None have given a clear sign they intend to resign soon, but all have been on the Court for more than 20 years – in Kennedy’s case for more than 30. If the three did step down, Clinton would be in a position to shape the ideological stance of the Court for decades – a legacy that might extend long after she has departed this earth.

For Democrats it’s a dream. Yes, Supreme Court justices are supposed to be non-activist and apolitical, but such niceties went out of the window with the five-four conservative-liberal split on Bush v Gore in 2000 that handed that election to George W Bush. Today, everything is a piece in the great political struggle, especially a small group of judges appointed for life, often called upon to take decisions that Congress either can’t or won’t take.

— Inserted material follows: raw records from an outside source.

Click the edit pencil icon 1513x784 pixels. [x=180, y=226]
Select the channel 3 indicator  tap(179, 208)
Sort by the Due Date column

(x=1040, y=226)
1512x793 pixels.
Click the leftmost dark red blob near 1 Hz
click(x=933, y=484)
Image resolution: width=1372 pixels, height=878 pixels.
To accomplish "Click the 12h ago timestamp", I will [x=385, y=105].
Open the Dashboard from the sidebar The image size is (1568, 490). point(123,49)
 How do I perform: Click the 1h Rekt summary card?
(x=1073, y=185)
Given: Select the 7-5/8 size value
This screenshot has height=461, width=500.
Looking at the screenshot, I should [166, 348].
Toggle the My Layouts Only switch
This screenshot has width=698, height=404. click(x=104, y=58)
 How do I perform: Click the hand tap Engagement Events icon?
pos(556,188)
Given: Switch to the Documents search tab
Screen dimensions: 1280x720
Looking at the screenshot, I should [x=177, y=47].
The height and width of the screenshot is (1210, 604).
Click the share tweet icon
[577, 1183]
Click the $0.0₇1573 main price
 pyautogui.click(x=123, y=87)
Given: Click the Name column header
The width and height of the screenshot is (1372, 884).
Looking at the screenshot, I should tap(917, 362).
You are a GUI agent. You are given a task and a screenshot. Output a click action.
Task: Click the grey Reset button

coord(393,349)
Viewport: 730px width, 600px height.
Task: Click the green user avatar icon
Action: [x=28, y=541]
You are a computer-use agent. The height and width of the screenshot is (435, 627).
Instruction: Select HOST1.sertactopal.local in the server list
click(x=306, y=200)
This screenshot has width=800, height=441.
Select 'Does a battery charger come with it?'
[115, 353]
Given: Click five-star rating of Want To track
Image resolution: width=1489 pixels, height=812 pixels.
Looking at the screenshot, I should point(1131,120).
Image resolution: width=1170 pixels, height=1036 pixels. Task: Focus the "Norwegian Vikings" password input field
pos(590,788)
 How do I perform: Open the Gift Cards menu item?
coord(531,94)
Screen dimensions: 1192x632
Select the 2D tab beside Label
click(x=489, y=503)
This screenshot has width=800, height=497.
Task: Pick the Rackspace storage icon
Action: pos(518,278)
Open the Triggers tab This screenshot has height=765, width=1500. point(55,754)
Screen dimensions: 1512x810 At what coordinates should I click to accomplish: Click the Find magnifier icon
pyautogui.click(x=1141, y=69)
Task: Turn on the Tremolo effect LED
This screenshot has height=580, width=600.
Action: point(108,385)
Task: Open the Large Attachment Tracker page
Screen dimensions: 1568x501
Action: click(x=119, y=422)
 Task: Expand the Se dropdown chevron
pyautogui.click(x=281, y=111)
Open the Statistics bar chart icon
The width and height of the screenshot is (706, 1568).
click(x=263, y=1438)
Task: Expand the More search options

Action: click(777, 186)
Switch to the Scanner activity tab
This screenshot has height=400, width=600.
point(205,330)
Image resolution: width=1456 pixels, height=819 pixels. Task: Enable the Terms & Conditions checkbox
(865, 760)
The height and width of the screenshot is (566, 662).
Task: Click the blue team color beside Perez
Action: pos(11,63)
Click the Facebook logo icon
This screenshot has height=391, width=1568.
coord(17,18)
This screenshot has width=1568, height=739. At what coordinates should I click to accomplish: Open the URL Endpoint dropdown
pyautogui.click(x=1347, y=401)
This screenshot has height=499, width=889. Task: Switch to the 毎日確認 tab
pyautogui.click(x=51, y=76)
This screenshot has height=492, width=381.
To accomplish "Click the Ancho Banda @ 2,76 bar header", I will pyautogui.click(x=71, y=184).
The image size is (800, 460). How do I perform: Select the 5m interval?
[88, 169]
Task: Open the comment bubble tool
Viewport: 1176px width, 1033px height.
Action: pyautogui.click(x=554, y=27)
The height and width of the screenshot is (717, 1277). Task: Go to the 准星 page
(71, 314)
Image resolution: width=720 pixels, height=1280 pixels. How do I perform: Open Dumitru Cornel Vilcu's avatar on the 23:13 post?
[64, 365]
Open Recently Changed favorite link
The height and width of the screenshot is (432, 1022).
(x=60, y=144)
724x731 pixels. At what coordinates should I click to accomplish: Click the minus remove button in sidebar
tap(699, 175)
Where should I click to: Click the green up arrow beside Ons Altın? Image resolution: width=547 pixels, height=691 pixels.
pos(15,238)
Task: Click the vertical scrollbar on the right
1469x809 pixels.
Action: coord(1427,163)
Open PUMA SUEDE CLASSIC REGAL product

So imagine a Court that enshrines once and for all Roe v Wade, guaranteeing a woman’s right to an abortion. Or one that reinstates campaign finance restrictions, acts decisively to promote affirmative action and supports other liberal causes. But the Democrats’ dream is the Republicans’ nightmare. And the latter sound as if they’ll do anything to prevent it.

Texas Senator Ted Cruz, runner-up to Donald Trump in the Republican primaries, has said eight justices are fine, implying his party will let new nominations just hang there in the wind. John McCain, the defeated Republican candidate of 2008 and arguably the party’s most prestigious figure, has declared that Senate Republicans “will be united against any Supreme Court nominee that Hillary Clinton, if she were president, would put up.” The implication is that Republicans, even if they lose control of the Senate on 8 November, will filibuster any Clinton candidate to death.

Maybe this is mere bluster. Maybe a president Clinton and Senate Republicans will find common ground on the Court, that might even portend a thaw between the parties that would see them working together to solve the real problems facing America. Perhaps. More likely though, and especially after the FBI’s re-examination of new evidence in the Clinton’s private email server scandal on Friday, it will be open warfare – warfare that has us looking back to election 2016 as light relief.